**SOURCE DATA**
== Segment start ==
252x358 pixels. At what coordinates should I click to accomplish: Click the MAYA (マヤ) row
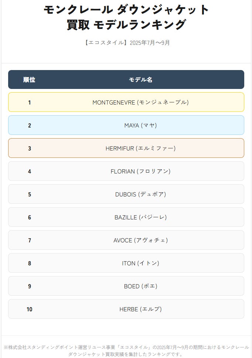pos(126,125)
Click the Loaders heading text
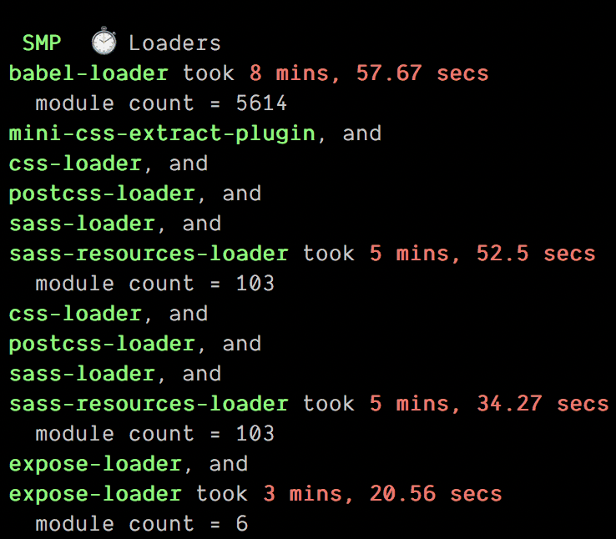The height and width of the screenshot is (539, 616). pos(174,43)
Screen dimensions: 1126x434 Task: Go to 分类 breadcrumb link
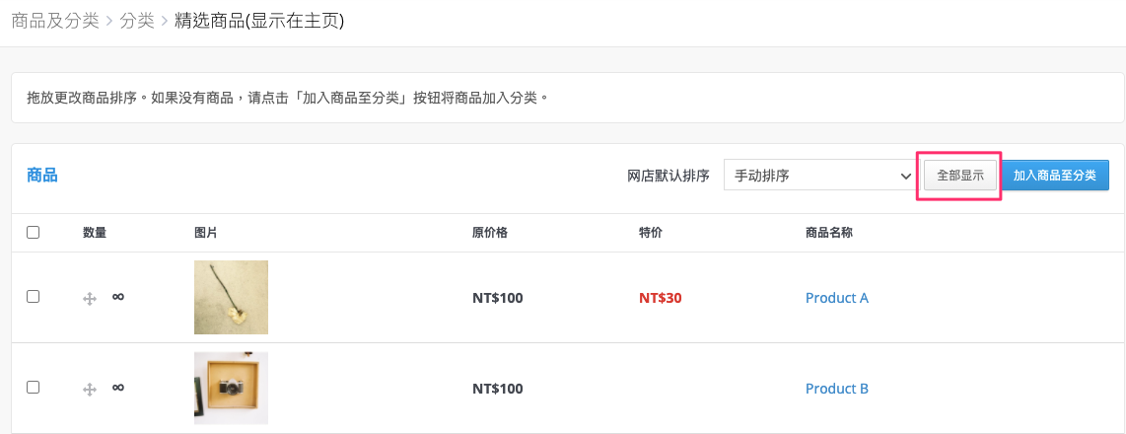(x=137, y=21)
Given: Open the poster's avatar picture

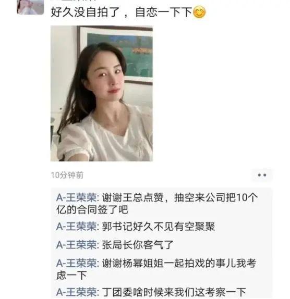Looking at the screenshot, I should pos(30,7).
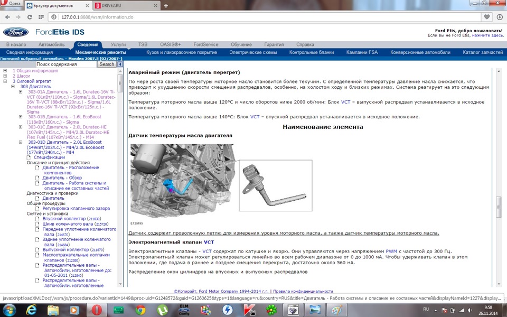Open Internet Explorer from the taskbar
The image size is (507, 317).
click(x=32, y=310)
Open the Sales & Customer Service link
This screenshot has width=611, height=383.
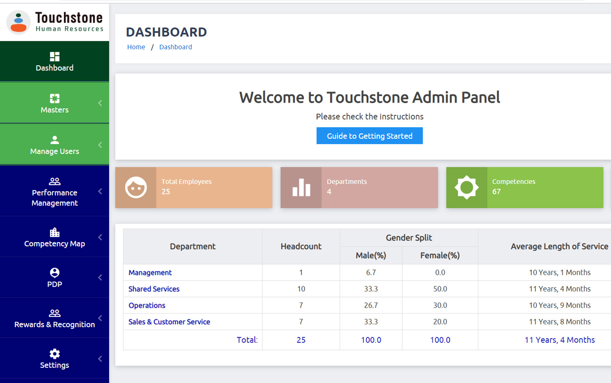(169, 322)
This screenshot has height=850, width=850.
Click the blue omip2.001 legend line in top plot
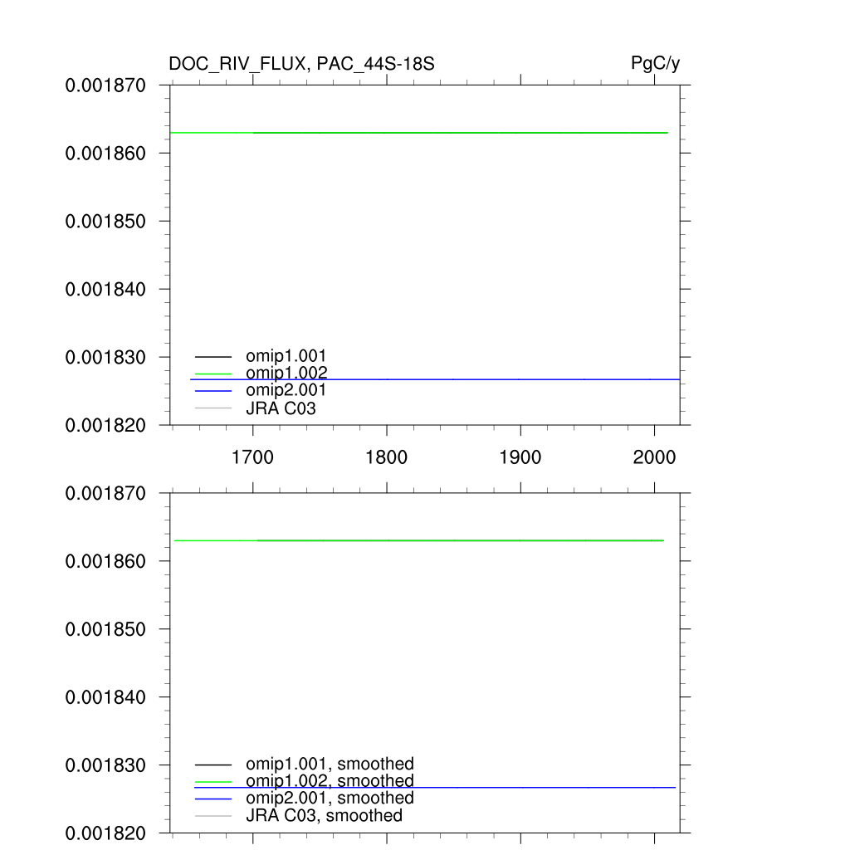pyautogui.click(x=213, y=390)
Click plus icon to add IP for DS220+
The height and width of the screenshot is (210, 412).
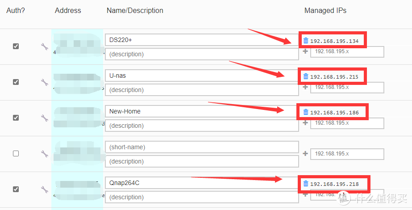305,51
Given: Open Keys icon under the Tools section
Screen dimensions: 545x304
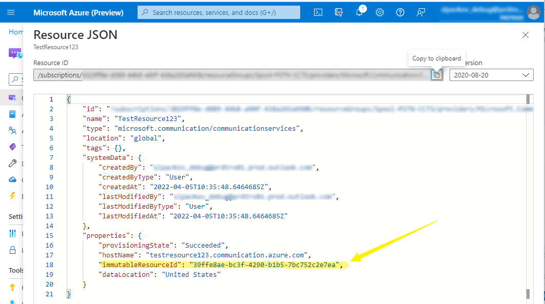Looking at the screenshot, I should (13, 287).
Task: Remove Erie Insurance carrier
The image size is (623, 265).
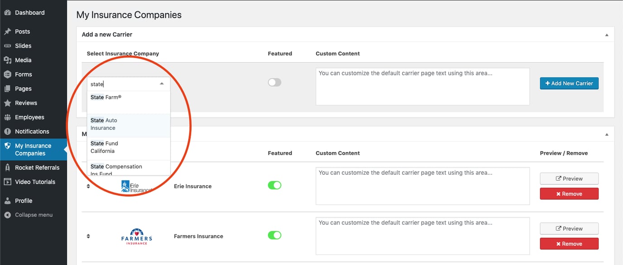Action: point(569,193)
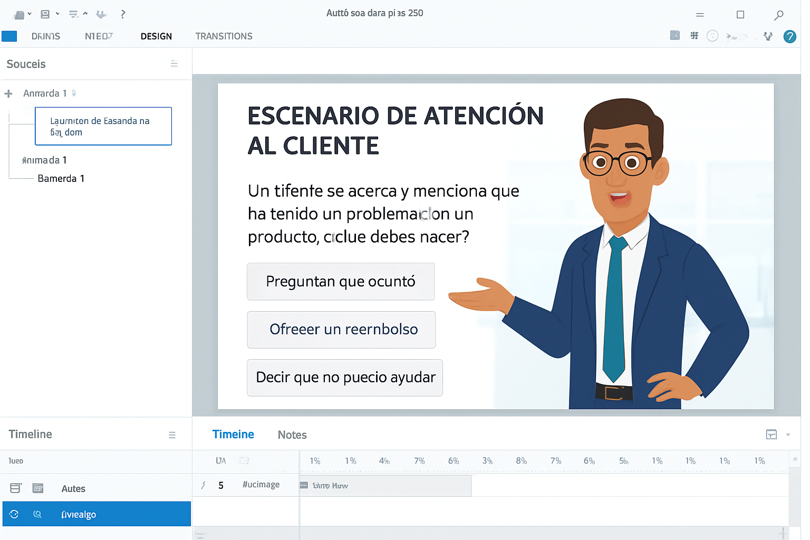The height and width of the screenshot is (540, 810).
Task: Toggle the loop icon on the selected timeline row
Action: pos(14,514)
== Segment end ==
== Segment start ==
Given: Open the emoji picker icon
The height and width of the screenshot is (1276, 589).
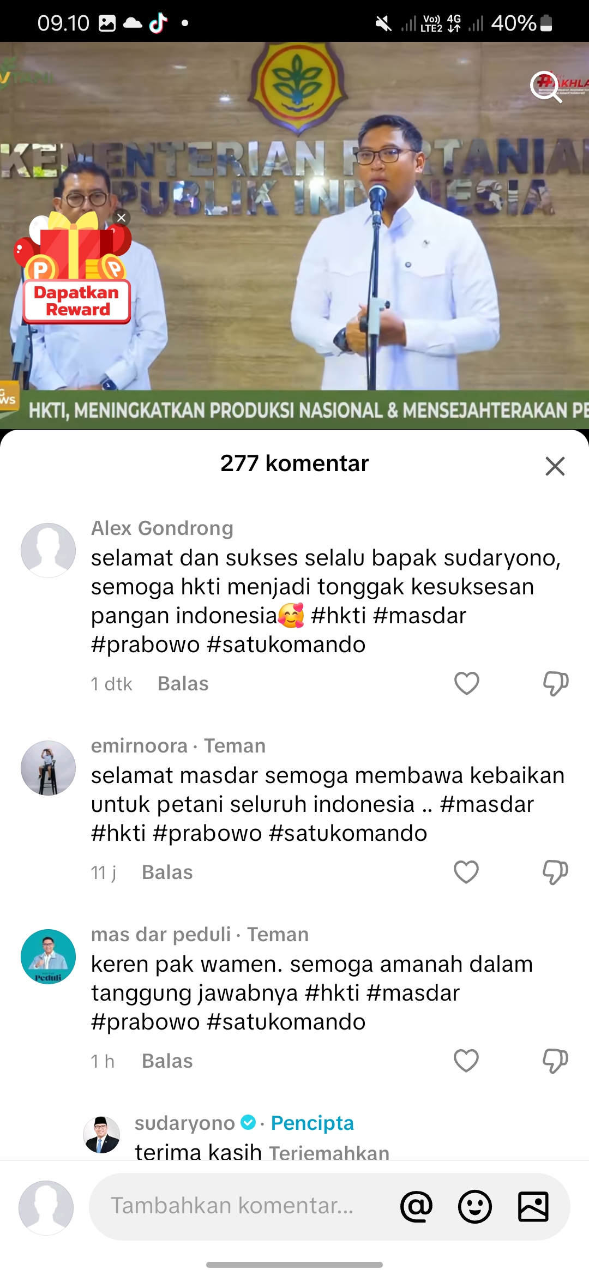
== Segment end ==
**WHAT IS EXPECTED**
Quote word for word only the lines above from the one containing "This screenshot has width=611, height=383." through the one containing "Task: Remove Erie Insurance carrier". Pictures stay out of your copy.

**ANSWER SECTION**
This screenshot has width=611, height=383.
(169, 322)
This screenshot has height=850, width=850.
Click the blue omip2.001 legend line in top plot
pyautogui.click(x=213, y=390)
Click plus icon to add IP for DS220+
The height and width of the screenshot is (210, 412).
305,51
Given: Open Keys icon under the Tools section
Screen dimensions: 545x304
Looking at the screenshot, I should (13, 287).
Task: Remove Erie Insurance carrier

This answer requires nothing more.